[ÉNONCÉ A] Restituez à l'identique le passage de l'extrait fourni qui va de « Le thème choisi » jusqu'à « beauté, jusqu’au parfum. ».
[ÉNONCÉ B] D'après l'extrait fourni, à quoi servait le bourdaloue ?

[EXTRAIT FOURNI]
Le thème choisi est celui du rapport à l’intime et de ses transformations
au cours des siècles. Chambre, lits, fauteuils et canapés, paravents,
coiffeuses, bourdaloues, chaises percées, baignoires, sex-toys, objets
connectés et applications peuplent cette exposition qui explore divers
thèmes liés à l’intimité : le sommeil, l’érotisme, la sexualité, la beauté,
la toilette, la façon d’être ensemble, la promiscuité ou le désir d’isolement.
À travers douze thématiques, l’exposition s’ouvre sur
un gigantesque trou de serrure. Dans une
ambiance intimiste, cinq thématiques
se déploient dans la galerie côté jardin
autour du thème de la femme et l’intime,
la chambre, les lieux de commodités,
la toilette et la beauté, jusqu’au parfum.
Les lieux de commodité
Des objets du XVIIIe siècle comme
le bourdaloue, pot pour uriner en public
utilisé par les femmes, chaise percée
ou bidets, sont mis en regard d’urinoirs
et de de WC récents, comme le dernier
modèle de Toto. L’invention moderne
de l’hygiène et de l’intimité a modifié
les lieux d’aisance qui deviennent l’objet
d’interdits au XIXe siècle, dont les artistes
comme Judy Chicago ou Sarah Lucas
se jouent au XXe siècle.

[EXTRAIT DE DONNÉES]

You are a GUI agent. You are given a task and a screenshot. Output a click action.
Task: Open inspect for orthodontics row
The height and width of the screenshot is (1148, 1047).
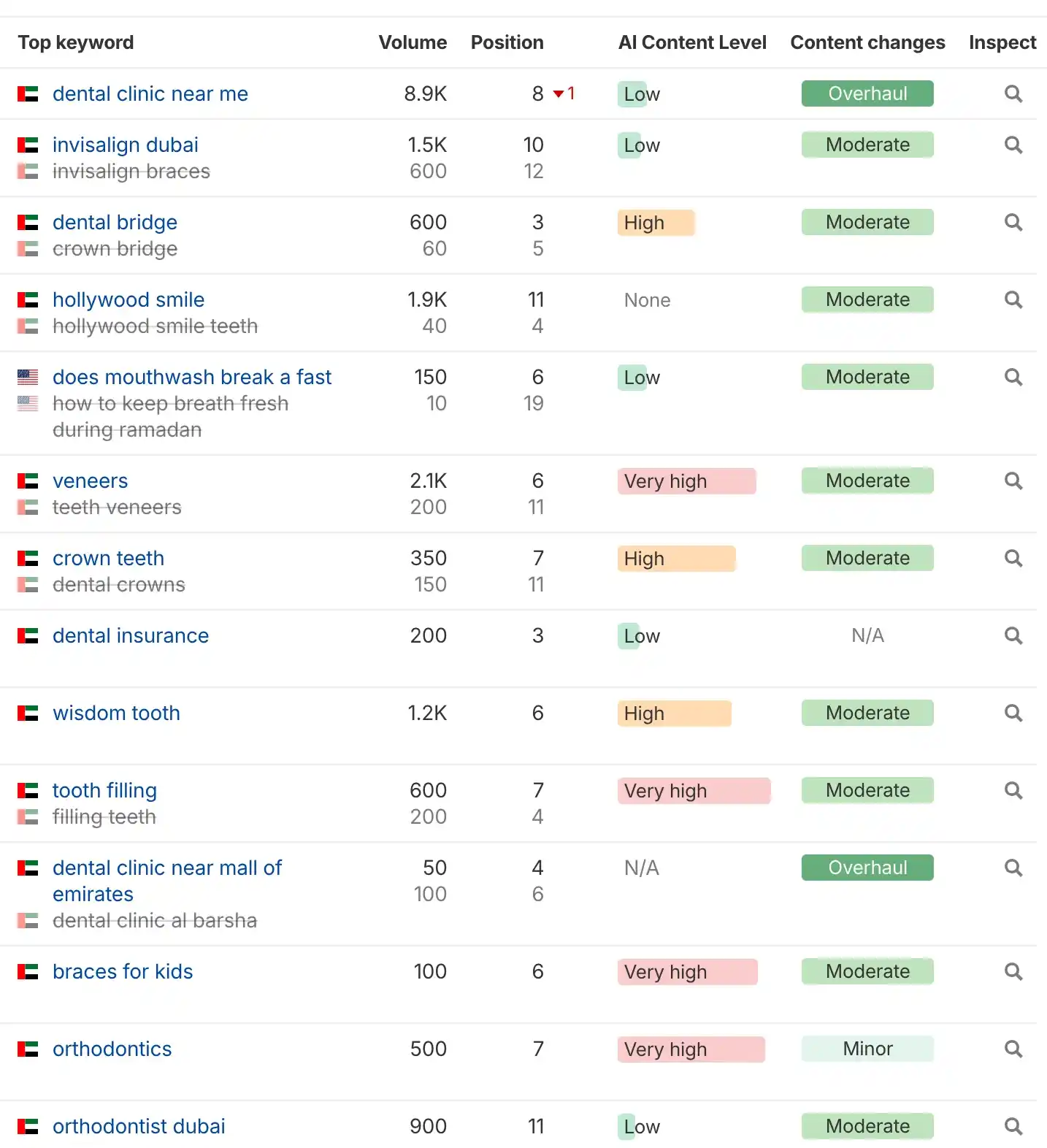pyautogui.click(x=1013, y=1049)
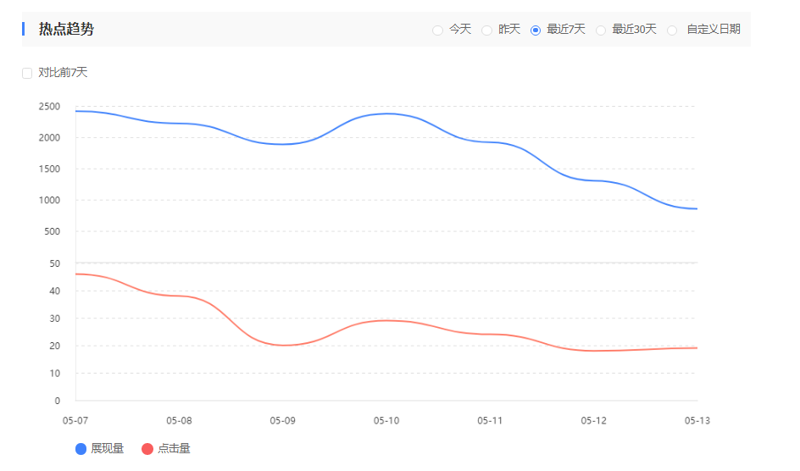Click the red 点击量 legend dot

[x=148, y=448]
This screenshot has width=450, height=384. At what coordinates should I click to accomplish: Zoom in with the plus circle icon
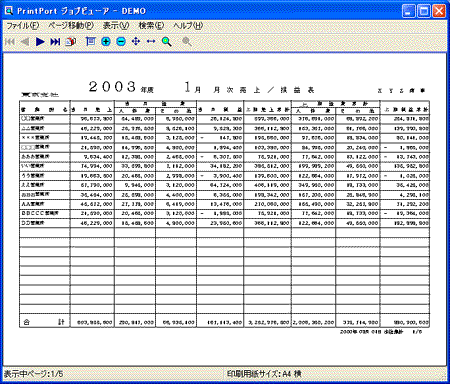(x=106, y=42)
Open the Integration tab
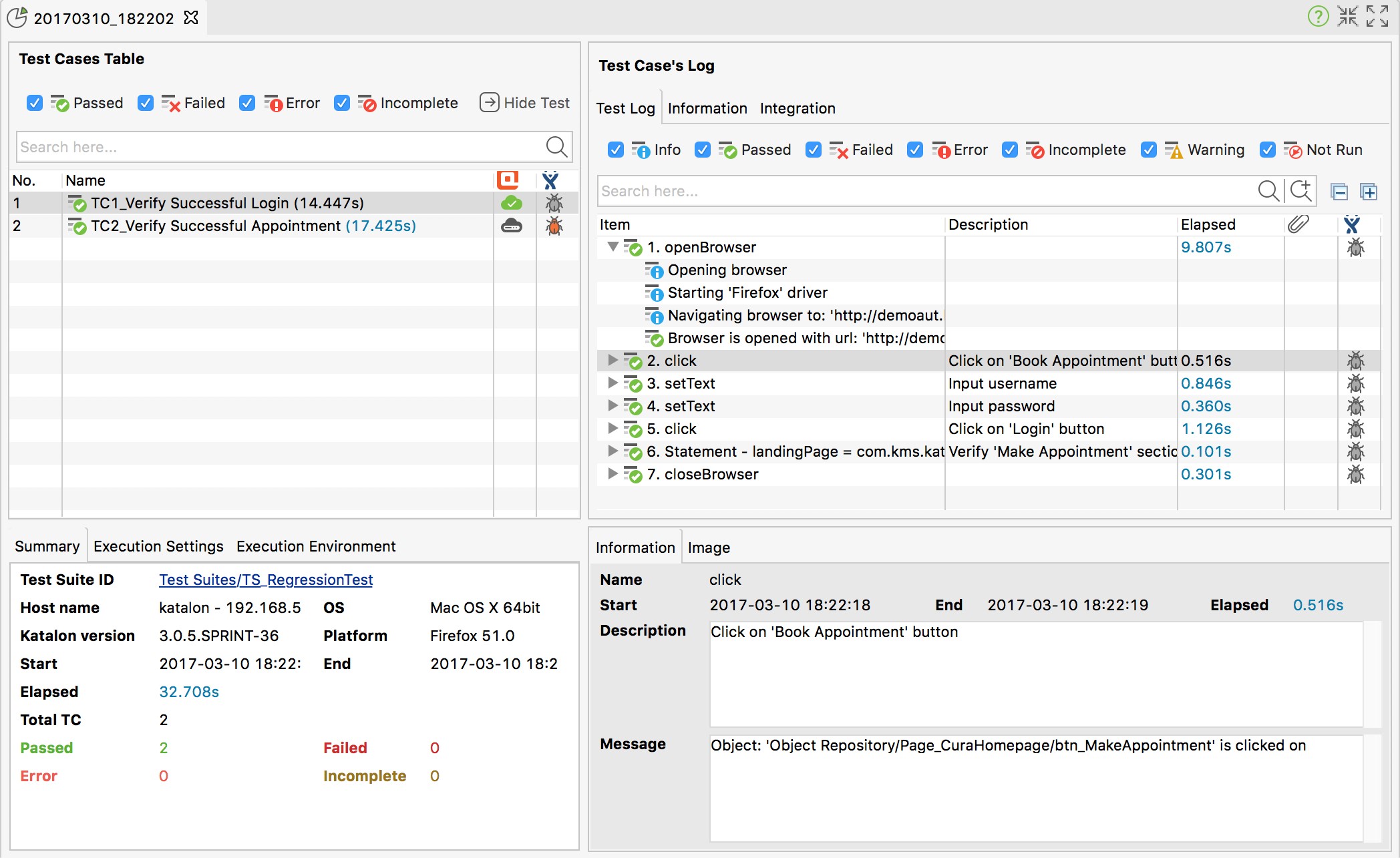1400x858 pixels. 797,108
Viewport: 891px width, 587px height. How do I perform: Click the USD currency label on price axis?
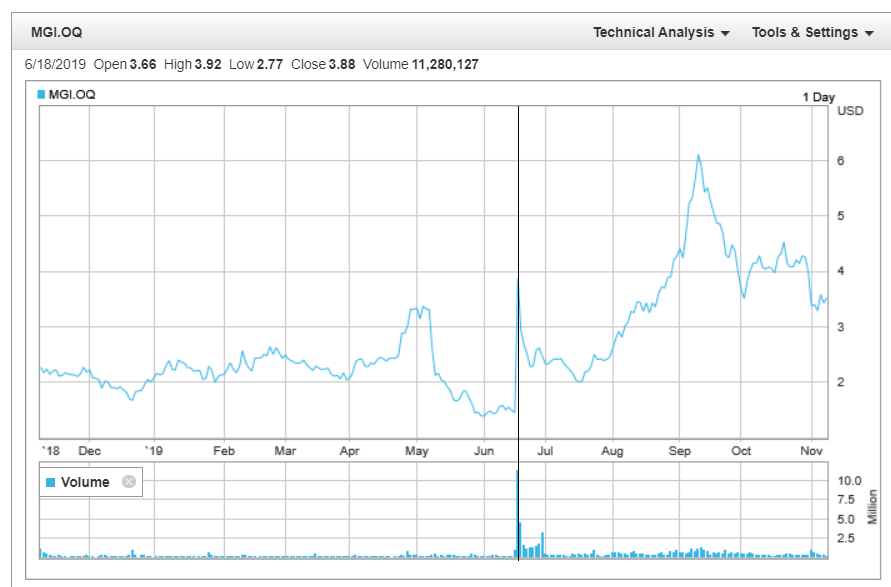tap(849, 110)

[RÉPONSE COMPLÈTE A]
Le thème choisi est celui du rapport à l’intime et de ses transformations
au cours des siècles. Chambre, lits, fauteuils et canapés, paravents,
coiffeuses, bourdaloues, chaises percées, baignoires, sex-toys, objets
connectés et applications peuplent cette exposition qui explore divers
thèmes liés à l’intimité : le sommeil, l’érotisme, la sexualité, la beauté,
la toilette, la façon d’être ensemble, la promiscuité ou le désir d’isolement.
À travers douze thématiques, l’exposition s’ouvre sur
un gigantesque trou de serrure. Dans une
ambiance intimiste, cinq thématiques
se déploient dans la galerie côté jardin
autour du thème de la femme et l’intime,
la chambre, les lieux de commodités,
la toilette et la beauté, jusqu’au parfum.

[RÉPONSE COMPLÈTE B] C'était un pot pour uriner en public, utilisé par les femmes.